Director Garry Hynes does her level best to steer this heavy vessel through choppy waters, but she is required to change course so many times, she can't avoid hitting the breakers. One of the main problems is John Pankow in the role of Shag. An amiable and dry comedian in recent works by Mamet and Durang, Pankow is uncomfortable and underpowered here. Yes, this version of the world's greatest dramatist is meant to be burnt out, but Pankow fails to suggest the blazing muse of fire that once lit the Bard's imagination.
Charlotte Parry can't make the sour Judith sympathetic, despite a game attempt. David Pittu, one of our ablest character actors, is a convincingly Richard III–like Cecil.
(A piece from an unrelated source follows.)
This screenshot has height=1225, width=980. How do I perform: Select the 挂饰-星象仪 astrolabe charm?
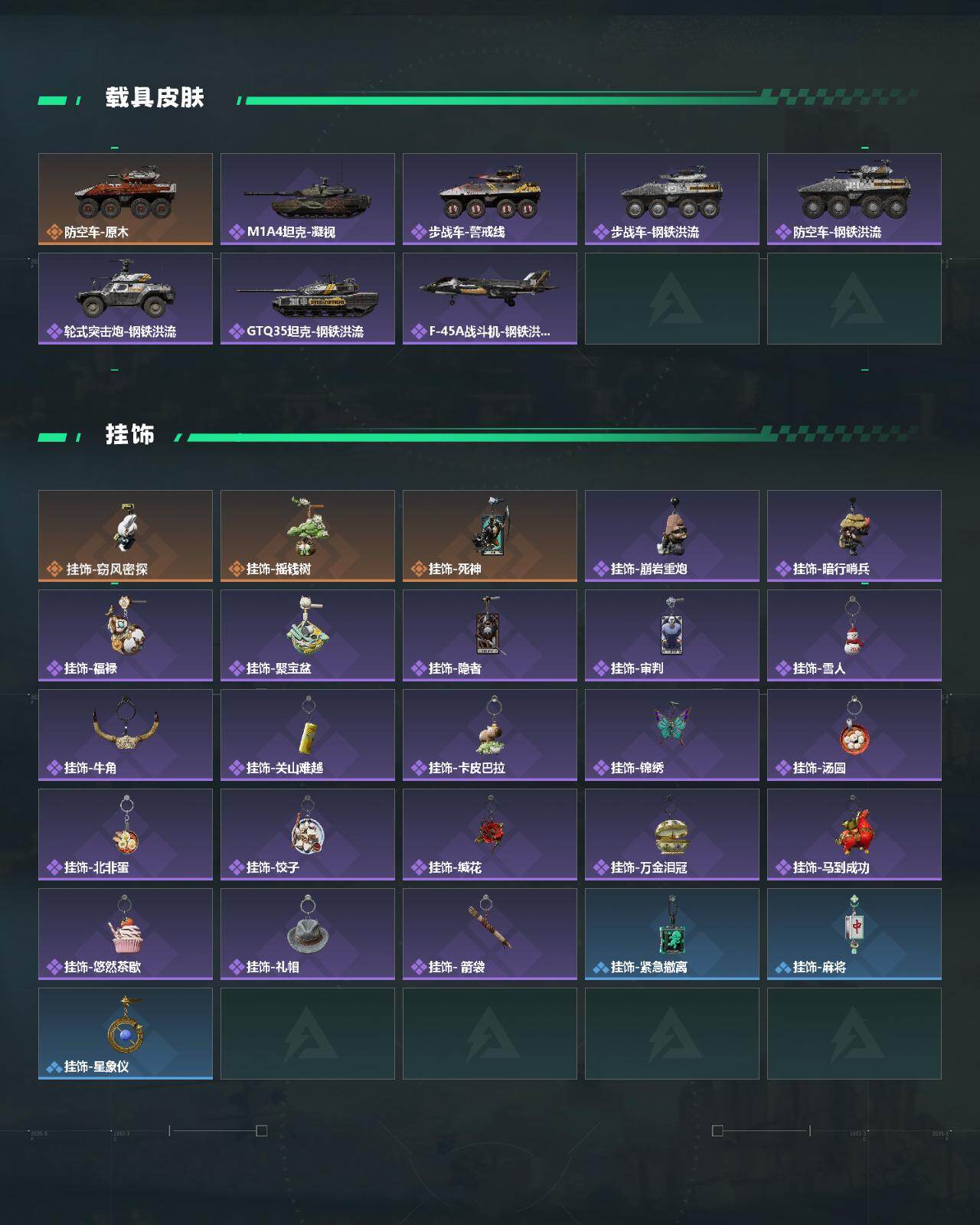pos(126,1034)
David Furr has fiery fun as the volatile King James and the temperamental leading man Sharpe. Michael Countryman and Remy Auberjonois are solid in the remaining roles.
Unfortunately, the six-member cast and director Hynes come off best in the climactic scenes—the presentation of the Scottish play by the King's Men. When the high point of a show is an excerpt from another play, you know you're in trouble.
Presented by Manhattan Theatre Club at New York City Center Stage I, 131 W. 55th St., NYC. March 2–28. Tue., 7 p.m.; Wed.–Sat., 8 p.m.; Sat. and Sun., 2 p.m. (Additional performances Sun., March 7, 7 p.m., and Wed., March 10, 1 p.m.) (212) 581-1212 or www.nycitycenter.org. Casting by Nancy Piccione.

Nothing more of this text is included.